Kinetics of [3H]prazosin and [3H]dihydroalprenolol binding to α1- and β-adrenoreceptors in rat brain cortex membranes

Abstract

The binding of nonselective α1- and β-adrenoreceptor antagonists [3H]prazosin and [3H]dihydroalprenolol ([3H]DHA) to rat cerebral cortex synaptosomal membranes has been studied. It is found that ligand-receptor interactions of α1-adrenoreceptors fit into a single receptor pool model, which assumes the binding of two ligand molecules to one receptor molecule. The parameters of [3H]prazosin binding to α1-adrenoreceptors are as follows: K d = 2.58 ± 0.20 nM; B m = 2.95 ± 1.12 fmol/mg protein; Hill coefficient, n = 2. For β-adrenoreceptors, ligand-receptor interactions fit into a model assuming the presence of two receptor pools in the same effector system and binding of two ligand molecules to one receptor molecule.
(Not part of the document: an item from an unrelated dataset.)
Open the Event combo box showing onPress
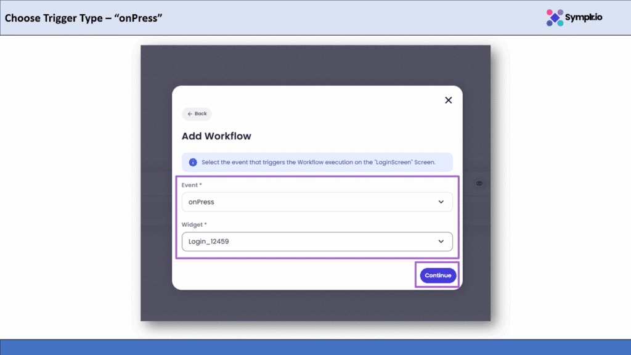This screenshot has width=631, height=355. [308, 202]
The corresponding parameters of the [3H]DHA binding to β-adrenoreceptors are as follows: K d1 = 0.74 ± 0.09 nM; K d2 = 7.63 ± 0.70 nM; B m1 = 25 ± 2 fmol/mg, B m2 = 48 ± 2 fmol/mg, n 1 = 2; n 2 = 2. We suggest that in rat cerebral cortex membranes α-and β-adrenoreceptors exist as dimers.